Because the shell is rigid, a well-tempered Belgian praline can be subject to all kinds of careful sculpture and ornamentation, making them popular among chocolate suppliers as a statement piece, either on their own or as a part of a box.

The French Truffle

French truffles are a little different, and more difficult to handle due to the fact that they include a large quantity of fresh, perishable cream. The production process is relatively simple: cream is carefully heated and then poured over bits of chocolate. The mixture is stirred together to give a glossy, smooth mixture with no lumps. If the truffle is to be flavoured (often with alcoholic drinks, coffee or fruit extracts) it is done at this stage.

After the filling has been prepared, it is left to cool and set. If done correctly, it will be firm but smooth and pliable when bitten into. It is also not brittle, unlike ordinary chocolate, and so can be rolled into a roughly spherical shape, after which it is dusted with a coating. The coating is often made of cocoa powder, but can also be made of chopped or ground nuts.

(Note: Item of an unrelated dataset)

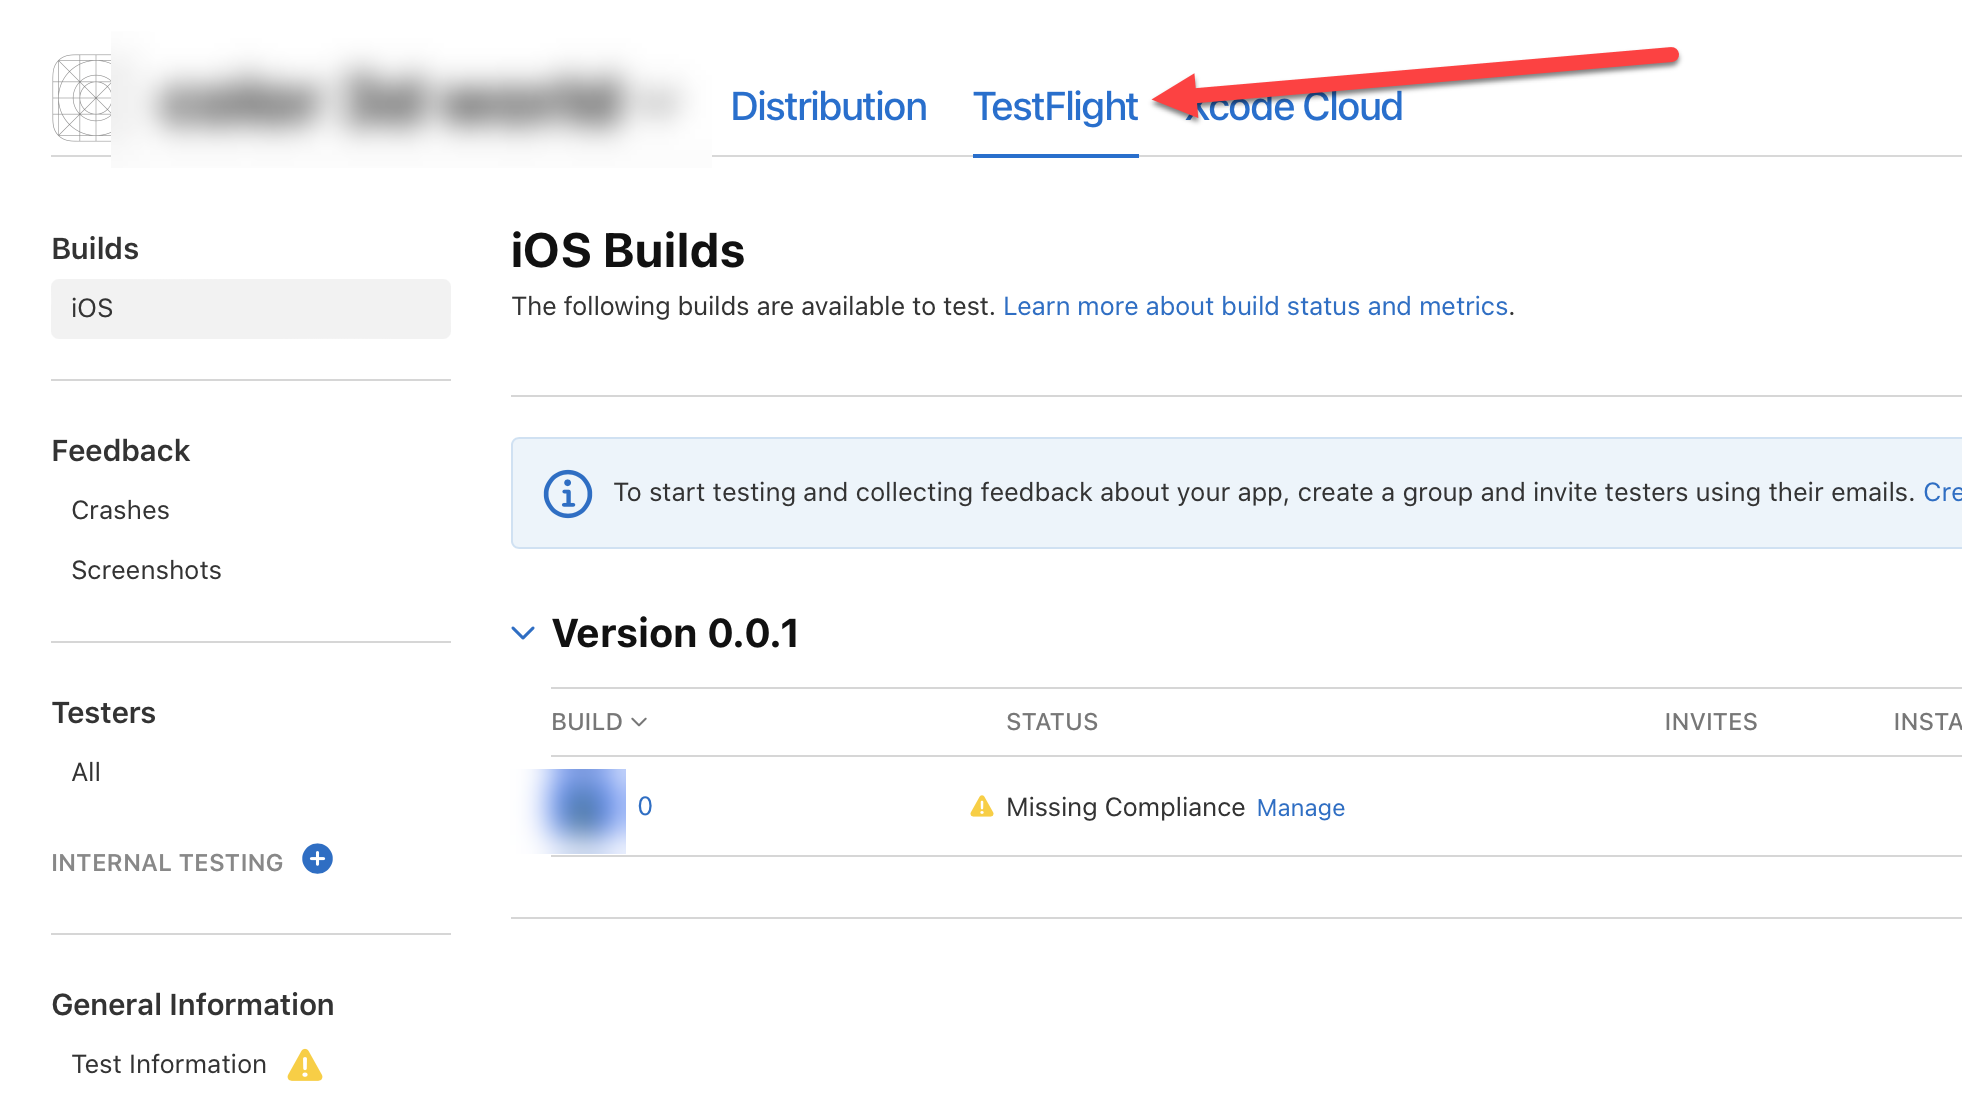Click Manage next to Missing Compliance
Screen dimensions: 1962x1098
point(1300,808)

As mentioned above, the French truffle can be a challenge for chocolate suppliers due to the large amounts of perishable cream used in their production. This means that they have a short shelf life, which many chocolatiers have tried to extend. Methods for increasing the shelf life of French truffles include giving them a hard chocolate shell as a sort of seal, or using carefully designed thermos-sealed packaging. Additionally, if made with real spirits, a significant ethanol content can lead to a longer shelf-life.

Both styles of chocolate have enjoyed enduring popularity and are frequently requested together in most wholesale chocolate orders. It is recommended that all chocolate merchants source a high quality, reliable manufacturer for both kindsComputer Technology Articles, due to the consumer’s appetite for both.